April 24, 2019

Encountering Others

In our Baptismal Covenant, we pledge that we will “strive for justice and peace among all
people, and respect the dignity of every human being.” The world is crying for justice and peace, yet controversy lurks even in definitions of terms. Like a squirrel kicking up dried leaves, we scurry through the space provided for conversation, anxious to find our own safe place.

How can we make the conversation space safe enough for everyone? As we consider this, some self-reflection might be beneficial.

In her book, An Altar in the World, acclaimed spiritual writer Barbara Brown Taylor writes about twelve practices that engage us to experience God. The book helps us recognize some of the altars around us, which Taylor describes as ordinary-looking places where human beings meet the divine “More” they are seeking and sometimes call God. For your prayerful consideration about how to live in respectful peace with others, check out Chapter 6, The Practice of Encountering Others.
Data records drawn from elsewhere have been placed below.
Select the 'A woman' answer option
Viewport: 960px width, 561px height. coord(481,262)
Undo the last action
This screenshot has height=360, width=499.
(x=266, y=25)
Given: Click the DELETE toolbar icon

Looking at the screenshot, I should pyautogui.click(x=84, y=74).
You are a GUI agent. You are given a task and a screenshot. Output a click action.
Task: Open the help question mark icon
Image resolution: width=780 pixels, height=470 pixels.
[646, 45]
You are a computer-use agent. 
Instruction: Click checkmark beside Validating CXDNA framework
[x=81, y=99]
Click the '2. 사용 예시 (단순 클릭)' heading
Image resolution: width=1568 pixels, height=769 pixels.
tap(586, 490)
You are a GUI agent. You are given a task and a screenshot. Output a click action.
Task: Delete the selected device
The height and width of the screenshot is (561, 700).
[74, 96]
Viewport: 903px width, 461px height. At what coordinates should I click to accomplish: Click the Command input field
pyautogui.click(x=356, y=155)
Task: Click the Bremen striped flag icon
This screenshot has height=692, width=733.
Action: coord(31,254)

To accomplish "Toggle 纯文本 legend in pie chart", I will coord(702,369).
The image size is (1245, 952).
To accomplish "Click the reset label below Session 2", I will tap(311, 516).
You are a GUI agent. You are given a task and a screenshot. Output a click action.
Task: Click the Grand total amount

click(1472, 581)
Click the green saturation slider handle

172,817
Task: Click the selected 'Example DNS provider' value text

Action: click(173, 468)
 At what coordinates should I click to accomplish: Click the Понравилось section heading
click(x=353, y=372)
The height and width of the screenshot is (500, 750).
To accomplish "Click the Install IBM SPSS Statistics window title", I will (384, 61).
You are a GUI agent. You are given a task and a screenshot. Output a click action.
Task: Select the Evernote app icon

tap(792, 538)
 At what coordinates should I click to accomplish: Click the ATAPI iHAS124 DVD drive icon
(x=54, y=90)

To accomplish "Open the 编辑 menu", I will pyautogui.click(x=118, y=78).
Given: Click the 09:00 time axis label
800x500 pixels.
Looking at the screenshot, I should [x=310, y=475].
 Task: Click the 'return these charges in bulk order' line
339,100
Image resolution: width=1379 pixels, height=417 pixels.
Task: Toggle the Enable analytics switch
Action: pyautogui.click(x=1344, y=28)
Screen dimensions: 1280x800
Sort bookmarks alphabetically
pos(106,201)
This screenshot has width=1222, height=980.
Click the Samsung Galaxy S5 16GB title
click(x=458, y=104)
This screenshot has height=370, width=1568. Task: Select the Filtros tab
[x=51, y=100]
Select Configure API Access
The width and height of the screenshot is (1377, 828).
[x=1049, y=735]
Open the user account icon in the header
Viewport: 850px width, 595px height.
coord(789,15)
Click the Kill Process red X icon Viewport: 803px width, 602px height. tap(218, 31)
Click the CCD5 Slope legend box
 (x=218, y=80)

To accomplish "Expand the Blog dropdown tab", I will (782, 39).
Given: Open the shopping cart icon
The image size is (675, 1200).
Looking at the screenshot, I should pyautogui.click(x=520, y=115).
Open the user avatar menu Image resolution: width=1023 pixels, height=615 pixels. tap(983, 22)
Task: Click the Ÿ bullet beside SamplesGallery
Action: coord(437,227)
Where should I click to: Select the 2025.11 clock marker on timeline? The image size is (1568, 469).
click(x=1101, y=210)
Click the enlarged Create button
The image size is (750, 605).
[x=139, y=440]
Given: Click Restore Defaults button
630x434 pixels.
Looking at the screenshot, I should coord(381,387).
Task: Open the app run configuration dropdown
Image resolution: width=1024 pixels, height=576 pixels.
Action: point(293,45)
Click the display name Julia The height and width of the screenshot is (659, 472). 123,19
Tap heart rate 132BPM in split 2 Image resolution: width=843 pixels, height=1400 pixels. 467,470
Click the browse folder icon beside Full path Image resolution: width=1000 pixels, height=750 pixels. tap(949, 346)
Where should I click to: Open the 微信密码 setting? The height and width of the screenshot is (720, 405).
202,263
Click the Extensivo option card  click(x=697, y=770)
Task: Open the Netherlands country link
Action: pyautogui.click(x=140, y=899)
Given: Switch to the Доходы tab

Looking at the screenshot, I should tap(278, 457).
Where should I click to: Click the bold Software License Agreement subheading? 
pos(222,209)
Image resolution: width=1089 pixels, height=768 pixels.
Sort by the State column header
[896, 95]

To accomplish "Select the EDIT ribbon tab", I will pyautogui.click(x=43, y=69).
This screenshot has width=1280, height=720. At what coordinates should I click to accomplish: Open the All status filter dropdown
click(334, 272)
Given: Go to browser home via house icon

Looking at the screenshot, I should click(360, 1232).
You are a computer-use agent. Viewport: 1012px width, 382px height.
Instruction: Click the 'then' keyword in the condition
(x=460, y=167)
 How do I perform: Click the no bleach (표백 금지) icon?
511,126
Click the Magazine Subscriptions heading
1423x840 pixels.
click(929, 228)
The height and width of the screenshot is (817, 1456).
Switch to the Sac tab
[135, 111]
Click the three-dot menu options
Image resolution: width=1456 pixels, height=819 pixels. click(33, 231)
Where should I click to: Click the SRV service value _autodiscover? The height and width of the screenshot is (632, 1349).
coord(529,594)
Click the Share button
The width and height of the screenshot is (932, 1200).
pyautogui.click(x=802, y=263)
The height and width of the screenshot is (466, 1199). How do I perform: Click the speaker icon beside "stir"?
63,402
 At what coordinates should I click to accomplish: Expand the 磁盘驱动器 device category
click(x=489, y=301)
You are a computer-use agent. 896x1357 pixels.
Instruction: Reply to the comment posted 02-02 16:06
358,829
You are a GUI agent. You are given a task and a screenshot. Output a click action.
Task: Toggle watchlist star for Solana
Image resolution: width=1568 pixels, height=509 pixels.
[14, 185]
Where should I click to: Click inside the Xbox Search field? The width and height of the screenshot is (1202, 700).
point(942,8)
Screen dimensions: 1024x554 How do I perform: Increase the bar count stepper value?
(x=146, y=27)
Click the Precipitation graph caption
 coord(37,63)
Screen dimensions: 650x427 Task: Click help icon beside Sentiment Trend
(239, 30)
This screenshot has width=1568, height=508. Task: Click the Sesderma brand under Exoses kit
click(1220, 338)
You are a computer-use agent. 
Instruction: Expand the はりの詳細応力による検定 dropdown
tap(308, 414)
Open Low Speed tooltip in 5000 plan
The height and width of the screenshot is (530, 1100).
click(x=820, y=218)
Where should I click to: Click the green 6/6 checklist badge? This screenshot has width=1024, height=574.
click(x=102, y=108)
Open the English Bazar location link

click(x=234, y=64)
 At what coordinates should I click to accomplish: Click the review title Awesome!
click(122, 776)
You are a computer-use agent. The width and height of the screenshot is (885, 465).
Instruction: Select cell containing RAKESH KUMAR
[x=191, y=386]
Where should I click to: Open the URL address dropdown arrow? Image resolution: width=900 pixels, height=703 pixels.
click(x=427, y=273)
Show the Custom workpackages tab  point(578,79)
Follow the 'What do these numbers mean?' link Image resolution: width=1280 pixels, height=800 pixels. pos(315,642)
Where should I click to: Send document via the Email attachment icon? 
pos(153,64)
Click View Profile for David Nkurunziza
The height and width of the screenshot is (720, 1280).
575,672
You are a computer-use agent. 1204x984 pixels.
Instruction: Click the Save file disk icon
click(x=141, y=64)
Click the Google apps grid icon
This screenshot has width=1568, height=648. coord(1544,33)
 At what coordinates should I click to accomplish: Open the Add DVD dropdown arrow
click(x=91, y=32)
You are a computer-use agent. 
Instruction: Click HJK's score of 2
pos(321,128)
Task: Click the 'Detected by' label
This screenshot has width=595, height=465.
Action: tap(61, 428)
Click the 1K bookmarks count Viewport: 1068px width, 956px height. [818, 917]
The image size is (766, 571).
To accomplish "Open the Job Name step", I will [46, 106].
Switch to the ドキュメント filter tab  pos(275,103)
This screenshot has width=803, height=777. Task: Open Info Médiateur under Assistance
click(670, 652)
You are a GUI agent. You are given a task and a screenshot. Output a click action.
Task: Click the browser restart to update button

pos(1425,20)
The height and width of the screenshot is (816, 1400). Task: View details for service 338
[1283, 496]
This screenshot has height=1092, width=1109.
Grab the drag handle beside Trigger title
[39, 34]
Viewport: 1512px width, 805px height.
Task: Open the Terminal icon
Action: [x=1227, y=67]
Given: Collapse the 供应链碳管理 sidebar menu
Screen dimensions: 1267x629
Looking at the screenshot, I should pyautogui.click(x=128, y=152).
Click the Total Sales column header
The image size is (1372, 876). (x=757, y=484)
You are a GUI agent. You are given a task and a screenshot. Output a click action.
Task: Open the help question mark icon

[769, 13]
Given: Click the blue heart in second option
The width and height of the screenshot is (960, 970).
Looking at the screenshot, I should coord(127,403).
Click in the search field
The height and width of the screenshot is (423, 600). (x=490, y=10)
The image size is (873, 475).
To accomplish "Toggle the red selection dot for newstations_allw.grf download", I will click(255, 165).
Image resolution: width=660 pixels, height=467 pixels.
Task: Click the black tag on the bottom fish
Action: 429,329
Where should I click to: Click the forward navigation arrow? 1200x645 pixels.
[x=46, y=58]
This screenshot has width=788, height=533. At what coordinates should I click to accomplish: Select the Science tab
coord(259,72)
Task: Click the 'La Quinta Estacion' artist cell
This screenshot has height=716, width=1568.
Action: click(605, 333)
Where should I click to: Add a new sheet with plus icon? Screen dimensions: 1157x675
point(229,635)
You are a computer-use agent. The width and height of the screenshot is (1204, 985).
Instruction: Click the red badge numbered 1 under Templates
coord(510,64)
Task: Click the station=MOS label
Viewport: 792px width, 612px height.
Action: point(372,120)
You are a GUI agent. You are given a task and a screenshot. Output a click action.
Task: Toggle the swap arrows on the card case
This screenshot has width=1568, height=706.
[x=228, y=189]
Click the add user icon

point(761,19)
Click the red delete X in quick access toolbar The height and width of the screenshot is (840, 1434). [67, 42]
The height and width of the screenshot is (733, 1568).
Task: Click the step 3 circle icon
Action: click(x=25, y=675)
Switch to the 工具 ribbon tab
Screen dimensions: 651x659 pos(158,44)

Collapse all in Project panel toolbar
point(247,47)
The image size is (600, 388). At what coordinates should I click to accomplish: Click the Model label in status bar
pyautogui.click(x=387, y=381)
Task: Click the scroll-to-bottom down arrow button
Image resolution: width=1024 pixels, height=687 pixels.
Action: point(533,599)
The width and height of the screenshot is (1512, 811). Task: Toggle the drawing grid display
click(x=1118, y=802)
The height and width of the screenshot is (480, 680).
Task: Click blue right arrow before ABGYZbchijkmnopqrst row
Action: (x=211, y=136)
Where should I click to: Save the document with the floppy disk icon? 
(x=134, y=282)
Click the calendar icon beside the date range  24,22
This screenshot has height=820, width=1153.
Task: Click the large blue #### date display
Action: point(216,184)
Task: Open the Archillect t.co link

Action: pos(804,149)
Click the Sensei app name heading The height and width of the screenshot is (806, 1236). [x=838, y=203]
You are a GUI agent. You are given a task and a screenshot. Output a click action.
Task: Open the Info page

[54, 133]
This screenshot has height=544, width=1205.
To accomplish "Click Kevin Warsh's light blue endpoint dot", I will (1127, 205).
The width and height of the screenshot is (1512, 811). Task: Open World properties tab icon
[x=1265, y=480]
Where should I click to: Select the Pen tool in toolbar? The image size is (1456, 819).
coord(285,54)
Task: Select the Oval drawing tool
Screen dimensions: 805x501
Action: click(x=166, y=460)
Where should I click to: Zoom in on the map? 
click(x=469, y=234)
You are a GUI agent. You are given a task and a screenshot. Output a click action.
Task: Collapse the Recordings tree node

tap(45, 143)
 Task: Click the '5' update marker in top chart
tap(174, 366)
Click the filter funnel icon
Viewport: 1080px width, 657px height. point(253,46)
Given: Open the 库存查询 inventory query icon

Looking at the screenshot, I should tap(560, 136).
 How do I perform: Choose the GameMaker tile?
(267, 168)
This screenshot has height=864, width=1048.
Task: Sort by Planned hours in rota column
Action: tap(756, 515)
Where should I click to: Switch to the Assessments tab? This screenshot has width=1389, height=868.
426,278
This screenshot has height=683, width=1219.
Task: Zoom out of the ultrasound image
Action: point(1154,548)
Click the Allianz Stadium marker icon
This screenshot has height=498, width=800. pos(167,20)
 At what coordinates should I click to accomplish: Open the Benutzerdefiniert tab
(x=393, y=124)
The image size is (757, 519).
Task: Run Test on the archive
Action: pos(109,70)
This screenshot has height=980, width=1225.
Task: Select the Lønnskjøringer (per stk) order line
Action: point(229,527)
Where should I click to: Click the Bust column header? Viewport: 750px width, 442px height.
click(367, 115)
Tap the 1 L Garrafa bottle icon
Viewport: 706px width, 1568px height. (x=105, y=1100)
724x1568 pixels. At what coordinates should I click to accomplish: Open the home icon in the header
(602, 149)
Taylor asserts that encountering others with love and respect is to undertake “the hardest spiritual work in the world… to love the neighbor as the self.

… to encounter another human being not as someone you can use, change, fix, help, save, enroll, convince or control, but simply as someone who can spring you from the prison of yourself, if you will allow it. All you have to do is recognize another you “out there” – your other self in the world – for whom you may care as instinctively as you care for yourself. To become that person, even for a moment, is to understand what it means to die to your self. This can be as frightening as it is liberating. It may be the only real spiritual discipline there is. – Barbara Brown Taylor

Taylor challenges us to encounter the people in our path, not simply co-exist. The chapter made me think about whether I encounter the sexton with same warmness I give the rector. Am I as interested in the stories of an old woman on a park bench as I am the latest gossip? Do I go to interfaith prayer vigils or stay in my pew on Sunday morning? Do I strike up a grocery line conversation with the kid with spiked purple hair or pretend to be interested in a magazine?

Taylor calls the practice of encountering others “an assignment to get over your self.” Perhaps therefore it can create an environment for conversations about living into our Baptismal Covenant.